The Sites Reservoir is proposed to add flexibility to the state’s water management system and provide a enhanced water supply, and reliability for the urban, agricultural, and environmental uses.
The proposed site for the reservoir is off stream, and will inundate grassland that is currently used for cattle grazing.
Most of the water stored in Sites would be diverted from the Sacramento River using existing facilities on the river at Red Bluff and north of Hamilton City. Water from these diversions will be ferried through the existing Tehama-‐Colusa and the Glen-‐Colusa Canals to Sites. Additionally, a third river diversion and pipeline is expected to be constructed north of Colusa, on Highway 45.
Once completed the Sites Reservoir is estimated to hold a capacity of 1.8 million acre-feet, with a construction costs an estimated 3.2 billion dollars. Annual maintenance and operation cost of $21 million.

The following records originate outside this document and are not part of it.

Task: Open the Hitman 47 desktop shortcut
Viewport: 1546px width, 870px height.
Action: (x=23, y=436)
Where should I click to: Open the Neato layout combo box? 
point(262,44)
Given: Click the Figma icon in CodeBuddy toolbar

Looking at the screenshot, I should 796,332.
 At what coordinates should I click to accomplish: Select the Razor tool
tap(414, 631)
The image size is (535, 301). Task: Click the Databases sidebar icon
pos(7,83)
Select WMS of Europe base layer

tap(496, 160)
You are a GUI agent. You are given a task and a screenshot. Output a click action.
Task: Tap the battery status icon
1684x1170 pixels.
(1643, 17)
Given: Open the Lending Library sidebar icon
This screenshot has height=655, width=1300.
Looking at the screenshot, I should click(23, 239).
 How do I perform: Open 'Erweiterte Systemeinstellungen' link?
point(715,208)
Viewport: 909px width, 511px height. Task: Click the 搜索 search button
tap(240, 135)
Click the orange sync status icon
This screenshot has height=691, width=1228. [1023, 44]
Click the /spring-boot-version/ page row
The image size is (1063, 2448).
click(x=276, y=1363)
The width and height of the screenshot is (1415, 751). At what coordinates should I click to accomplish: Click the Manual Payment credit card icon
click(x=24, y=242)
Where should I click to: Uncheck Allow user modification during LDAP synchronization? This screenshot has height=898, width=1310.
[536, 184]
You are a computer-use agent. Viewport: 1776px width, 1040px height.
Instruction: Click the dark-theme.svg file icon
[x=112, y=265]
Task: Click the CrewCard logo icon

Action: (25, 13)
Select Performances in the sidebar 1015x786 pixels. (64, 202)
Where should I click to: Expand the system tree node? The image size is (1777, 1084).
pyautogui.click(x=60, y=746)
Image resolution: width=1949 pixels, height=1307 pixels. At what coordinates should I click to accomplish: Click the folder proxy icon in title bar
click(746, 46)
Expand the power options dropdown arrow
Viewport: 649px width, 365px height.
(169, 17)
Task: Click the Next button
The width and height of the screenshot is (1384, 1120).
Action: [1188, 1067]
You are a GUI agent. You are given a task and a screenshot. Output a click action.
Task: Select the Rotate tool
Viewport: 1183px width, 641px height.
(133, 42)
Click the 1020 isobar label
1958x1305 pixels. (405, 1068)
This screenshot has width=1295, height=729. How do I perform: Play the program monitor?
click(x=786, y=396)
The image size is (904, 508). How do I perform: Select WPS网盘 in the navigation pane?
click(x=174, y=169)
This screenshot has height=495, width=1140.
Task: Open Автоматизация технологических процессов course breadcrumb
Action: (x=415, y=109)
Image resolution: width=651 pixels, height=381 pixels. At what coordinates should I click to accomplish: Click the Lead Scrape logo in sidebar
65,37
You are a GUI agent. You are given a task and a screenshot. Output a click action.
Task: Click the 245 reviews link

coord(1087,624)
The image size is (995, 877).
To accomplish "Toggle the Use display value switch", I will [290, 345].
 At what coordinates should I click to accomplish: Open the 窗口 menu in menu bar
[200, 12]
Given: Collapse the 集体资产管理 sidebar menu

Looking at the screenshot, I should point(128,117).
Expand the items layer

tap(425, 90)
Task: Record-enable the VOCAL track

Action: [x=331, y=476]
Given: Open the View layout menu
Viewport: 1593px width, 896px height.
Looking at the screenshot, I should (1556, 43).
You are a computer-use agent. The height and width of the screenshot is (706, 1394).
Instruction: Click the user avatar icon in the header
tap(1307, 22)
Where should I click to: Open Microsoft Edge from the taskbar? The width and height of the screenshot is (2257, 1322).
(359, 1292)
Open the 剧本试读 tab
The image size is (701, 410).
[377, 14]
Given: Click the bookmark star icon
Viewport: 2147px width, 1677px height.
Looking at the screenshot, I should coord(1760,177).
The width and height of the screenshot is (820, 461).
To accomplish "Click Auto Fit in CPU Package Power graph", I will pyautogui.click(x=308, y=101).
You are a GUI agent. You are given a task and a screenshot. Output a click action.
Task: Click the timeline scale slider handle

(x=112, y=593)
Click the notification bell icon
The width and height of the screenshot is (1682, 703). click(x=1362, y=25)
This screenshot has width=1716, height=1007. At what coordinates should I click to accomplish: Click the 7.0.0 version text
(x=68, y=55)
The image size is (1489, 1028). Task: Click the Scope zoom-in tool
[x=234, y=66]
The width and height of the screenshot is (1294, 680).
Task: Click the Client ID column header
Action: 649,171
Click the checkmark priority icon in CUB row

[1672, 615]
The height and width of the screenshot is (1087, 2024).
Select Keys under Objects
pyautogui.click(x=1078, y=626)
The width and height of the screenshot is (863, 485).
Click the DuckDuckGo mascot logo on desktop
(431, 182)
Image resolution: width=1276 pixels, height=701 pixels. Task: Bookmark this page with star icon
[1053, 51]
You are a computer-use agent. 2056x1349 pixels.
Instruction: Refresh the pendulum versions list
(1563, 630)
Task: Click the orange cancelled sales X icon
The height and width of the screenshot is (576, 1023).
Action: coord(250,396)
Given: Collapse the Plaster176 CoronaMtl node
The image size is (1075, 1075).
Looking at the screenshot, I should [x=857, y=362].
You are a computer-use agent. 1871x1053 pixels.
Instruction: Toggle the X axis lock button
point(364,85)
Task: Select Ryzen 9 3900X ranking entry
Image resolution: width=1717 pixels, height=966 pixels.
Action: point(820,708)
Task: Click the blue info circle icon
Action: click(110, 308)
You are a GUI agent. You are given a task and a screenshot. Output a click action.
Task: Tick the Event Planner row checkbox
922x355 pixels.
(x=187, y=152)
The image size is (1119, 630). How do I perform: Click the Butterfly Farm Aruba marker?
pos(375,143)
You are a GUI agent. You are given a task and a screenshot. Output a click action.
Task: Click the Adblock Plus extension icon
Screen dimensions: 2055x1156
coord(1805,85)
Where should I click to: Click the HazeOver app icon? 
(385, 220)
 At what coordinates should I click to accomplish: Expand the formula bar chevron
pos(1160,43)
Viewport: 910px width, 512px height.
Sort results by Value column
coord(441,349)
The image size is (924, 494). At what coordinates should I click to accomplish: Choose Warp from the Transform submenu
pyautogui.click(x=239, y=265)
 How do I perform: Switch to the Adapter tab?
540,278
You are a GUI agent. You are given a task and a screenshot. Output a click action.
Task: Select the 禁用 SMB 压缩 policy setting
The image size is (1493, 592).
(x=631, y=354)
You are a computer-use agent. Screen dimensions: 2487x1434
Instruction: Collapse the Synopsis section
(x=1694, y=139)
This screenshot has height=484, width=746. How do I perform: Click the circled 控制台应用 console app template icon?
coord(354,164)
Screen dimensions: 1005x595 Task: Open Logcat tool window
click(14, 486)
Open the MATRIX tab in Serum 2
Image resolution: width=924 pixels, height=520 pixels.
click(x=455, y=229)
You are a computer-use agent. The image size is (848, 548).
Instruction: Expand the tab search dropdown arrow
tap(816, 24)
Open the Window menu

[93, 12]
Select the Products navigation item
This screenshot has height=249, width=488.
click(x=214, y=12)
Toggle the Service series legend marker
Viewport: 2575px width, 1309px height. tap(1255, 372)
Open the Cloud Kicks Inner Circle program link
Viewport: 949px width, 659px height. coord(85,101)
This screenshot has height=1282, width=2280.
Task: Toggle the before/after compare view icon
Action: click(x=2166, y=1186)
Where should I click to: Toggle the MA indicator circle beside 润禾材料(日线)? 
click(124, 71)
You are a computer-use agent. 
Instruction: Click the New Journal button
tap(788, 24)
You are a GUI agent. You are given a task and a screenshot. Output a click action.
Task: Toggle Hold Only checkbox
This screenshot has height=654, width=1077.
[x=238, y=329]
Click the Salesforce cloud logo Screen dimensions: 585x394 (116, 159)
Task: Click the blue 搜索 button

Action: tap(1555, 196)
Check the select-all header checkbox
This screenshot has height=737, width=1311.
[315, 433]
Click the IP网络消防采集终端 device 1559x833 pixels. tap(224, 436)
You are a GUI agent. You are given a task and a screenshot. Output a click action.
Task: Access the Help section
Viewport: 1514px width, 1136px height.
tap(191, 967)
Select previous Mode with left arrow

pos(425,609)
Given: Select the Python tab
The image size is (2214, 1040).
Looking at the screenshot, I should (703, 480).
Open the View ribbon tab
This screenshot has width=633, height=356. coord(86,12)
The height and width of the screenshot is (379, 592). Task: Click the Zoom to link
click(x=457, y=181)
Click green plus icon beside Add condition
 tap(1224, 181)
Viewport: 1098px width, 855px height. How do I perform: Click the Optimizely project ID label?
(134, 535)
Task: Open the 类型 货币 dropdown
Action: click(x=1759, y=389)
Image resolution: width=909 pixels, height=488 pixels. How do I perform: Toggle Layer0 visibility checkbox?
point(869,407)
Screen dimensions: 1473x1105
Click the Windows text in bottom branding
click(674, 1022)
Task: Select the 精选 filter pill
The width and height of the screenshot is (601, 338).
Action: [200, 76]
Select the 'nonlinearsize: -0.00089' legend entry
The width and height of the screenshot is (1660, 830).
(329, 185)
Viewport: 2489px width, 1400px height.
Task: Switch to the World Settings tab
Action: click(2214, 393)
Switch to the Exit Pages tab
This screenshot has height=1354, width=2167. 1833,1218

Although the project appears to be beneficial, many council members seek additional information before they make their decision.
“If am not sure if I want to give my support with the limited information that I know of,” said council member Angela Fulcher, “I am worried about the displacement of landowners and want to make an informed decision.”
Approximately 80 families own the 14,000 acres that is proposed for the reservoir project – thus includes about 10 homes.
“I haven’t had enough time to speak with landowners to get their opinion,” said council member Keith Boes, “I would like more time to speak with the land owners.”
Congressman LaMalfa is the lead sponsor and Congressman Garamendi is the original co-sponsor of the legislation. The Congressmen jointly developed the bill with local stakeholders, primarily the Sites Joint Powers Authority (JPA), a regional consortium of local water agencies and counties who joined together in 2010 to advocate for the project.
“This project will benefit us, and our lifeblood,” added Troughton, “If we show our support, maybe everyone else will jump on board.”
The topic was tabled to the May 21st, 2014 at the regular City Council Meeting, for further discussion.